Large-scale studies take patience, as epidemiologist Paul Elliott at Imperial College London knows all too well. More than a decade ago, he, Jeremiah Stamler of Northwestern University in Chicago, Illinois, and an international team began collecting data for the INTERMAP project — a study on the causes of high blood pressure. This condition is a leading cause of cardiovascular disease worldwide, and a large body of evidence suggests that it is determined primarily by environmental factors such as diet. “If we can determine the key environmental stressors, there is tremendous potential to prevent heart disease and stroke,” says Elliott. To investigate just what impact different factors might have, the researchers combined information about environmental influences with metabolic profiling, an approach that Elliott describes as “a very exciting way forward”.

They began collecting data in 1996, gathering details about diet, alcohol, drug and supplement use from more than 4,600 individuals aged between 40 and 59 living in the United States, United Kingdom, Japan and China. They also measured blood pressure and body mass index, and collected urine samples. “It was a massive undertaking,” says Elliott.

Two urine samples were collected from every individual. Because urine contains the chemicals excreted by the body during metabolism, its composition is a rich source of information about the combined influences of environment, gut microbes and genetics.

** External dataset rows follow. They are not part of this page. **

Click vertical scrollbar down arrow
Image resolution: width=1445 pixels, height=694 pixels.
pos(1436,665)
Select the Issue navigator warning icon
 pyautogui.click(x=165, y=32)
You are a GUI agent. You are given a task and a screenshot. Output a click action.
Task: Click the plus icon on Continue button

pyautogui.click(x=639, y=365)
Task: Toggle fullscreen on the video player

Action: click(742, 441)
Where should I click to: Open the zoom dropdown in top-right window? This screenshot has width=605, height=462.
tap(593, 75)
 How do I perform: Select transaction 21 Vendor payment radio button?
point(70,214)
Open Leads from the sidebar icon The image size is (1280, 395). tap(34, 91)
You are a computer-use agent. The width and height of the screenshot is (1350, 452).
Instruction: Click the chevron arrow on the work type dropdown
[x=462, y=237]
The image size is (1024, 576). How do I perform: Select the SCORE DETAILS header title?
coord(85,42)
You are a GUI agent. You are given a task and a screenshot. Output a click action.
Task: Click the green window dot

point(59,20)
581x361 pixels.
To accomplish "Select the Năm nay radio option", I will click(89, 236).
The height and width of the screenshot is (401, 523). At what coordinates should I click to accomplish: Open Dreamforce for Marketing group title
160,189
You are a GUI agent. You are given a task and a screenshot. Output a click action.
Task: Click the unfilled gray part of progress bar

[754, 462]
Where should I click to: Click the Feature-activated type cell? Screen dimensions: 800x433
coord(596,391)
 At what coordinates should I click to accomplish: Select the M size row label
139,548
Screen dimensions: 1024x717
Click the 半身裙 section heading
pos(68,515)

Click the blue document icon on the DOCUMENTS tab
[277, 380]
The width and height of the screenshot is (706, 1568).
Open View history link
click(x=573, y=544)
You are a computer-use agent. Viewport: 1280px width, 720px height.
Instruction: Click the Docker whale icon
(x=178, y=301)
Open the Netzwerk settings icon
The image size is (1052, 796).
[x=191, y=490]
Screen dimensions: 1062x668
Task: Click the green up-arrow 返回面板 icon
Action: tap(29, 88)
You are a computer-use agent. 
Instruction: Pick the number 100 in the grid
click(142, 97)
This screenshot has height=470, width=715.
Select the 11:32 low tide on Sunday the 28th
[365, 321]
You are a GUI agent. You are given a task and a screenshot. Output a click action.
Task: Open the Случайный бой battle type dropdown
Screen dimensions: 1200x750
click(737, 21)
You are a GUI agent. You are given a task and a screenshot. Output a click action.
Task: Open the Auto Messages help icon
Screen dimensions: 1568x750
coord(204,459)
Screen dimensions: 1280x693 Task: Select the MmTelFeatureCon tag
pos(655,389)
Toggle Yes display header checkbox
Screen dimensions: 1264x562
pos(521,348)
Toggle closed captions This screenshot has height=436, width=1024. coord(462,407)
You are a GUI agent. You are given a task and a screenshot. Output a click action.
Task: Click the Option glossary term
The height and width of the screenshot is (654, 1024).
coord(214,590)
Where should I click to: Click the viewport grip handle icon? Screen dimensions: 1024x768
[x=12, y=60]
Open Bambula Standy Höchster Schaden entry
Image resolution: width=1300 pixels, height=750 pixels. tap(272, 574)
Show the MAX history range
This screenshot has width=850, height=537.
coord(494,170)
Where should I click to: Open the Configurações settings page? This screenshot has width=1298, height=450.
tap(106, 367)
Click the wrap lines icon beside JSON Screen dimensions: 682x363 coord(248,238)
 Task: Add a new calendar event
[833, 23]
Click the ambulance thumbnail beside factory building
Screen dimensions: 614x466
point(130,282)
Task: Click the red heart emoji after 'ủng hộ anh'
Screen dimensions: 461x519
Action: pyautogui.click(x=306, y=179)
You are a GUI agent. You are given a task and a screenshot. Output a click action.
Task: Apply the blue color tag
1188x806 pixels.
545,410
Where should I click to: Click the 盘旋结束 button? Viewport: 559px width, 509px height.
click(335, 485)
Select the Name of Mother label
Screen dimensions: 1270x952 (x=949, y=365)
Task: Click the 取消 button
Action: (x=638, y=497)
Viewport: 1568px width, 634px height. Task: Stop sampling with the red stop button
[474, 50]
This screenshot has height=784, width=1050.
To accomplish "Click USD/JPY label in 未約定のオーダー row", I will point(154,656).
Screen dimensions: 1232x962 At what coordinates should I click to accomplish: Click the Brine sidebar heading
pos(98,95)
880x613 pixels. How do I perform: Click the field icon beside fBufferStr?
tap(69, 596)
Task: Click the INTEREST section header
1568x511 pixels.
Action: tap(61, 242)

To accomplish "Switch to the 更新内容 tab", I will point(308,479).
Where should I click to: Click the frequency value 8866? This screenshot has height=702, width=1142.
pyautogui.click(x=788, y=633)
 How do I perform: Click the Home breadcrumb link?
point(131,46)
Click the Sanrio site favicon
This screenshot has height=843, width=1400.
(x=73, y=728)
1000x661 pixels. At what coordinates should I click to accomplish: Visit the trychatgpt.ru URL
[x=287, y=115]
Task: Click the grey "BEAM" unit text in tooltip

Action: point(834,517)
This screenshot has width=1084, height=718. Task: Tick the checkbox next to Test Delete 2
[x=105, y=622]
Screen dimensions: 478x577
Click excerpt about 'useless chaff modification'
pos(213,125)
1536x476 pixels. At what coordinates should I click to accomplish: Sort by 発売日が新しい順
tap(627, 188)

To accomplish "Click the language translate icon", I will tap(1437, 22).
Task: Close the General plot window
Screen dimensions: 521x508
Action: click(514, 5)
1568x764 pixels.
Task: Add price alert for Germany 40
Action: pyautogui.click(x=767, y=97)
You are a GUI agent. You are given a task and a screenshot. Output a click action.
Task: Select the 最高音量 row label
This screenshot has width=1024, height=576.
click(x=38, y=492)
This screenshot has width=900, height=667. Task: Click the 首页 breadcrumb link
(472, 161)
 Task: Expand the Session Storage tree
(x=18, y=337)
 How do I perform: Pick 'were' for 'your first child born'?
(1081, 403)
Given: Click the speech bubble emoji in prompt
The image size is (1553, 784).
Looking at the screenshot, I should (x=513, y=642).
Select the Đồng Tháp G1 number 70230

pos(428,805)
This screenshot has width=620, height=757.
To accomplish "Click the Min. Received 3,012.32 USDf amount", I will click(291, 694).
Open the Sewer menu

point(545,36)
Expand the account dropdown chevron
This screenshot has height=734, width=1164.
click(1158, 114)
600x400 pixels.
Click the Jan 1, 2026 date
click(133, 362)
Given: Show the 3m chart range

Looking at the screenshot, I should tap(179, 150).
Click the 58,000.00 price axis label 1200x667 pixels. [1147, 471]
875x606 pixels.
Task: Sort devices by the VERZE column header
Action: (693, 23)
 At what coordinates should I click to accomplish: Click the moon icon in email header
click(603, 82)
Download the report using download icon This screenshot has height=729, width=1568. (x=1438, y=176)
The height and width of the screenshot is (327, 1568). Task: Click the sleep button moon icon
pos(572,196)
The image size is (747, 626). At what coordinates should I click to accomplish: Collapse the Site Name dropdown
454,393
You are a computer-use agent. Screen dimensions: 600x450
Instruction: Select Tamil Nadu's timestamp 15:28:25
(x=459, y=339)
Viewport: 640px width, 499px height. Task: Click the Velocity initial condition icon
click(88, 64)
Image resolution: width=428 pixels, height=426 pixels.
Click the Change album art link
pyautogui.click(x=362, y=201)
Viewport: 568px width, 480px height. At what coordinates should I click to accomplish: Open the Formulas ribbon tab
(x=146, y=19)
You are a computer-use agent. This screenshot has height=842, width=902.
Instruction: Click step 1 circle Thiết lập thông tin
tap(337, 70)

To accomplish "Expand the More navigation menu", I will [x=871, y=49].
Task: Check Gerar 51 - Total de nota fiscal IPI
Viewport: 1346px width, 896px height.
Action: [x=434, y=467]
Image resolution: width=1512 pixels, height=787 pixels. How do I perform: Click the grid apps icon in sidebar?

Having analysed the amounts of certain urinary constituents and found links between them and a person's diet and blood pressure, Elliott and his collaborators decided to take a more systematic and detailed look at the samples. To do this, Elliott approached Jeremy Nicholson, an expert in nuclear magnetic resonance (NMR) spectrometry, also at Imperial College London. This technique analysed the entire spectrum of thousands of metabolites contained in each urine sample, a process referred to as metabolomics.

“We have shown it is possible to do metabolomics on a much larger scale than has been done before,” says Elliott. It took members of Nicholson's lab almost two years to perform NMR analysis of all 10,000 samples — including controls — collected through the INTERMAP project. It took another three years for Elliott, Stamler and Nicholson's teams to make sense of the mountains of data, as they compared metabolite profiles between different populations. “That was a huge challenge,” says Elliott. “We had to develop a very stringent statistical approach to identify discriminatory metabolites.”

They found and quantified several metabolites that were associated with high blood pressure (see page 396). If further studies confirm these associations, following the pathways that lead to these compounds' production could reveal mechanisms underlying high blood pressure and heart disease.

Elliott hopes to be able to continue these collaborations to follow up on different lines of research. “This is big science and long-term science. It requires universities and funding agencies to take a long view of research,” he says. “But the pay-off is potentially very high.”